===== Excerpted text

CNP focuses on several areas of national, economic, and regional security. With a grant from the MacArthur Foundation, the Center has formed an innovative Nuclear Security Study Group, which brings together a bipartisan group of Members of Congress to discuss issues of nuclear security with experts, and also educates the public on nuclear security issues. CNP also spends time studying Asian security with a grant from TECRO, facilitating discussion of a region with serious security implications for the United States. In addition, the Center is undertaking a bold series of events centered on military transformation, and examines a range of other issues that arise in the international security arena.
The Center for National Policy’s president is former six-term member of Congress from Indiana and member of the 9/11 Commission, Tim Roemer. Peter Kovler, Director of the Majorie Kovler Fund, serves as Chairman of the Center. Leon Panetta, founder and director of the Panetta Institute, serves as CNP’s National Advisory Board Chair.

==========

Required actions →
1 – In the passage about the Center for National Policy, which organization's grant pays for the Center's study of Asian security?
2 – Pick up the passage about the Center for National Policy after its final sentence and keep writing it.

===== Dataset section

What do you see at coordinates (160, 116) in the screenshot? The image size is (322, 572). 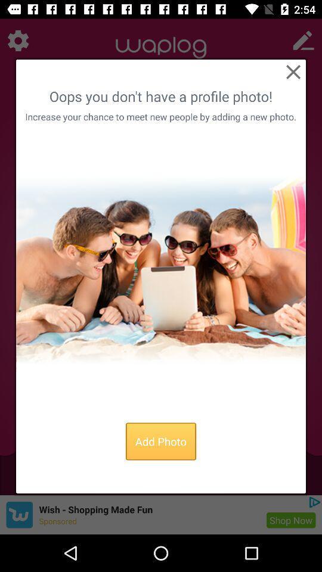 I see `item below oops you don icon` at bounding box center [160, 116].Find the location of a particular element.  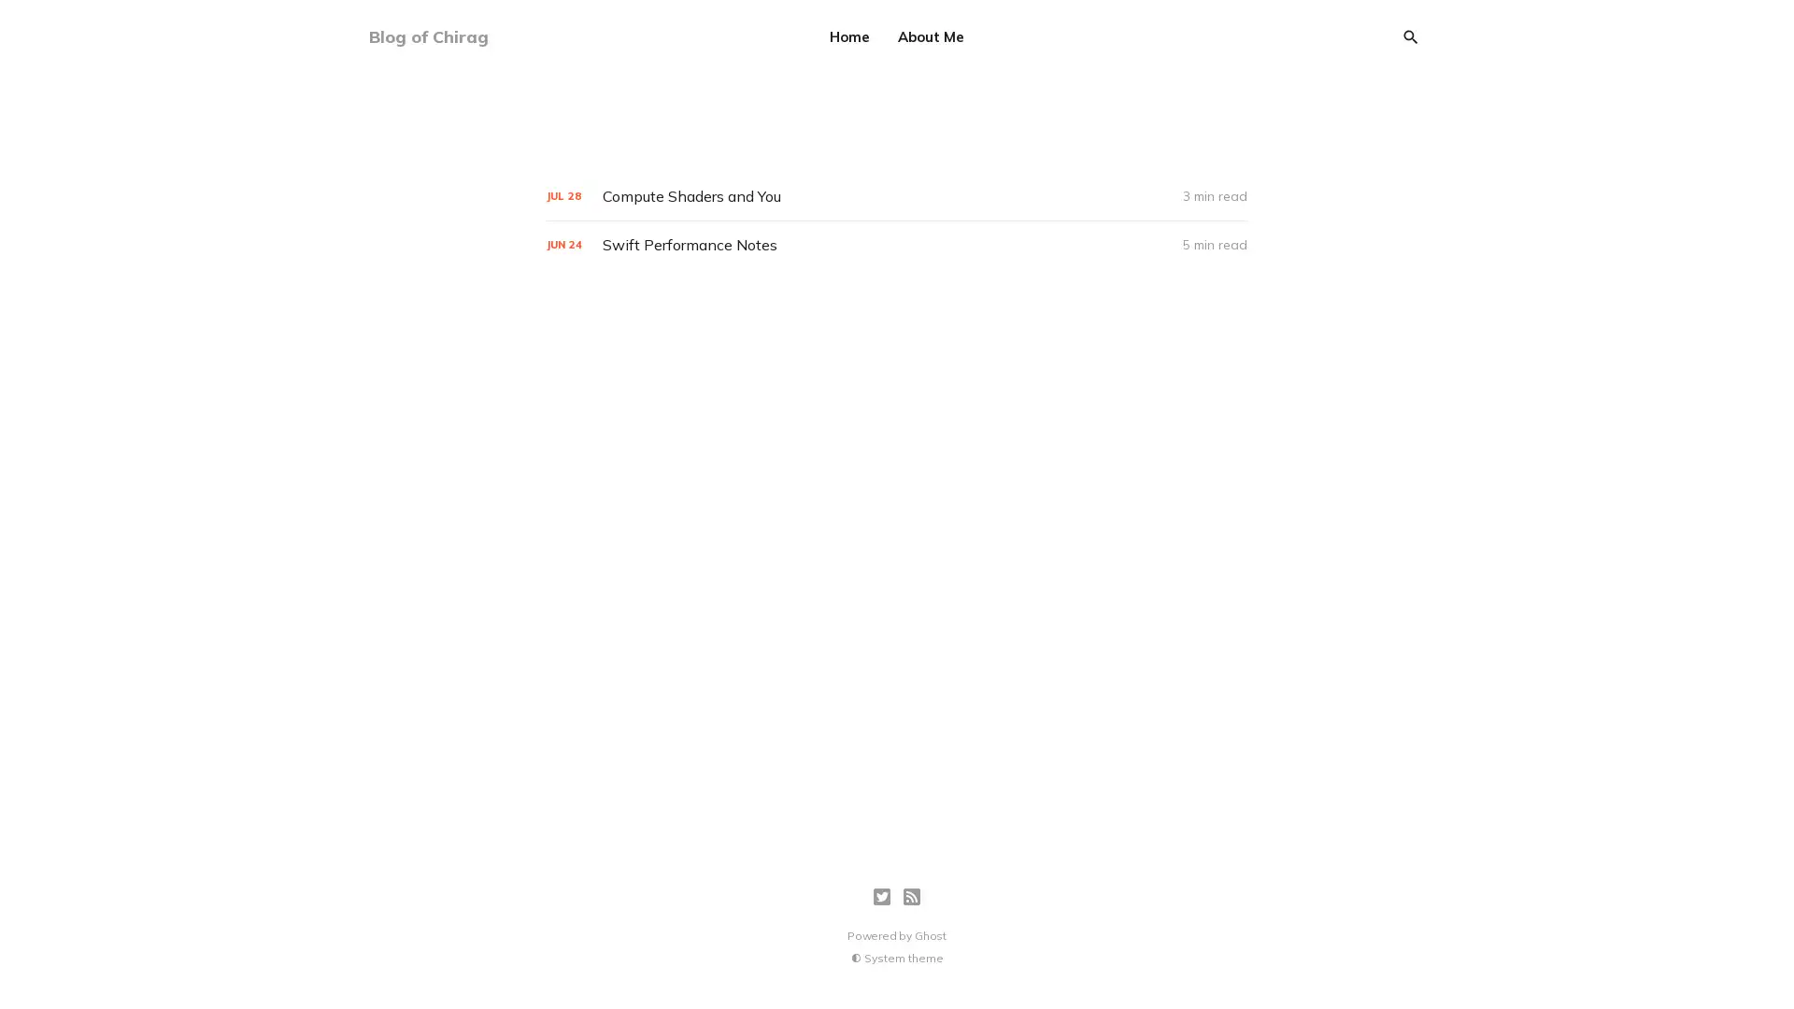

==========

Expected outputs →
1 – TECRO

2 –
Previous Presidents and Chairmen of CNP include three former U.S. Secretaries of State, Madeleine Albright, Edmund Muskie and Cyrus Vance. Other CNP Board members have included former U.S. Treasury Secretary Robert Rubin, former Speaker of the U.S. House of Representatives Thomas Foley, former Republican Members of Congress Jack Buechner and Rod Chandler, and former Democratic Members of Congress John Brademas and Michael Barnes.